• [Your task]
Below are records; output all of them exactly.

Pixel coordinate grounding data:
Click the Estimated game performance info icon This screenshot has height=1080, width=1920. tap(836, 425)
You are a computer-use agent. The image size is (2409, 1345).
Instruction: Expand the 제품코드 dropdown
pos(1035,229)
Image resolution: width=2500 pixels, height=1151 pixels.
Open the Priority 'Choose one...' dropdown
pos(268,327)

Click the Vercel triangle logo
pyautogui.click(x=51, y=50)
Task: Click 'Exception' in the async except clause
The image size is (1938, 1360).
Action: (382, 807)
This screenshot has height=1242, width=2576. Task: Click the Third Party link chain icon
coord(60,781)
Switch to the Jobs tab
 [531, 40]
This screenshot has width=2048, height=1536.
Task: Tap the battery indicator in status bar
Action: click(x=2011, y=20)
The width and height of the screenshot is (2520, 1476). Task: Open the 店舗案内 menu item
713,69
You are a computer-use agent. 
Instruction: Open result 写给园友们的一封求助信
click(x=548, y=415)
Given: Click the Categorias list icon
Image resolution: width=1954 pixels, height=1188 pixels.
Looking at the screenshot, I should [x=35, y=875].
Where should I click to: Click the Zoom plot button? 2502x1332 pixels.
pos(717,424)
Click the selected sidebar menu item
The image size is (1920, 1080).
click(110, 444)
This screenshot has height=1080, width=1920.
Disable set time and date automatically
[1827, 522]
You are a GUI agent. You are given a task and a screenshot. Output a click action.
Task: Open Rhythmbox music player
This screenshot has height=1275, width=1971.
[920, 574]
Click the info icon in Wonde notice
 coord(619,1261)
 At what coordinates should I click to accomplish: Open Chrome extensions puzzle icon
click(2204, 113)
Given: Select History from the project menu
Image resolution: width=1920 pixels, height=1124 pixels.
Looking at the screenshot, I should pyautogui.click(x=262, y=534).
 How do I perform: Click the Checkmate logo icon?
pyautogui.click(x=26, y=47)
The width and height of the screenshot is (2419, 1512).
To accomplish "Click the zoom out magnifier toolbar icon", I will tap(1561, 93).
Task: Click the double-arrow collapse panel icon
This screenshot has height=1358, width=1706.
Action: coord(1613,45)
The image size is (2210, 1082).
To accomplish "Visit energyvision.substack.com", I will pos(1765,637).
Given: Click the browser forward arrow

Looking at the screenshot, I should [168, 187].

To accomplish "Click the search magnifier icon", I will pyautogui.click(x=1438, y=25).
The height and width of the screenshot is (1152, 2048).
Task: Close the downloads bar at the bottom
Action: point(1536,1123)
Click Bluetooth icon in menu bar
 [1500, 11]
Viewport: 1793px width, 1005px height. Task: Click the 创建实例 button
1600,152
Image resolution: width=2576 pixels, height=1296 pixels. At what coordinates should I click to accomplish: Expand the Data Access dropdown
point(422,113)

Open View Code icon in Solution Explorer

• [Response to this task]
Click the Estimated game performance info icon This screenshot has height=1080, width=1920. tap(836, 425)
You are a computer-use agent. The image size is (2409, 1345).
Instruction: Expand the 제품코드 dropdown
pos(1035,229)
Image resolution: width=2500 pixels, height=1151 pixels.
Open the Priority 'Choose one...' dropdown
pos(268,327)

Click the Vercel triangle logo
pyautogui.click(x=51, y=50)
Task: Click 'Exception' in the async except clause
The image size is (1938, 1360).
Action: (382, 807)
This screenshot has height=1242, width=2576. Task: Click the Third Party link chain icon
coord(60,781)
Switch to the Jobs tab
 [531, 40]
This screenshot has width=2048, height=1536.
Task: Tap the battery indicator in status bar
Action: click(x=2011, y=20)
The width and height of the screenshot is (2520, 1476). Task: Open the 店舗案内 menu item
713,69
You are a computer-use agent. 
Instruction: Open result 写给园友们的一封求助信
click(x=548, y=415)
Given: Click the Categorias list icon
Image resolution: width=1954 pixels, height=1188 pixels.
Looking at the screenshot, I should [x=35, y=875].
Where should I click to: Click the Zoom plot button? 2502x1332 pixels.
pos(717,424)
Click the selected sidebar menu item
The image size is (1920, 1080).
click(110, 444)
This screenshot has height=1080, width=1920.
Disable set time and date automatically
[1827, 522]
You are a GUI agent. You are given a task and a screenshot. Output a click action.
Task: Open Rhythmbox music player
This screenshot has height=1275, width=1971.
[920, 574]
Click the info icon in Wonde notice
 coord(619,1261)
 At what coordinates should I click to accomplish: Open Chrome extensions puzzle icon
click(2204, 113)
Given: Select History from the project menu
Image resolution: width=1920 pixels, height=1124 pixels.
Looking at the screenshot, I should pyautogui.click(x=262, y=534).
 How do I perform: Click the Checkmate logo icon?
pyautogui.click(x=26, y=47)
The width and height of the screenshot is (2419, 1512).
To accomplish "Click the zoom out magnifier toolbar icon", I will tap(1561, 93).
Task: Click the double-arrow collapse panel icon
This screenshot has height=1358, width=1706.
Action: coord(1613,45)
The image size is (2210, 1082).
To accomplish "Visit energyvision.substack.com", I will pos(1765,637).
Given: Click the browser forward arrow

Looking at the screenshot, I should [168, 187].

To accomplish "Click the search magnifier icon", I will pyautogui.click(x=1438, y=25).
The height and width of the screenshot is (1152, 2048).
Task: Close the downloads bar at the bottom
Action: point(1536,1123)
Click Bluetooth icon in menu bar
 [1500, 11]
Viewport: 1793px width, 1005px height. Task: Click the 创建实例 button
1600,152
Image resolution: width=2576 pixels, height=1296 pixels. At what coordinates should I click to accomplish: Expand the Data Access dropdown
point(422,113)

Open View Code icon in Solution Explorer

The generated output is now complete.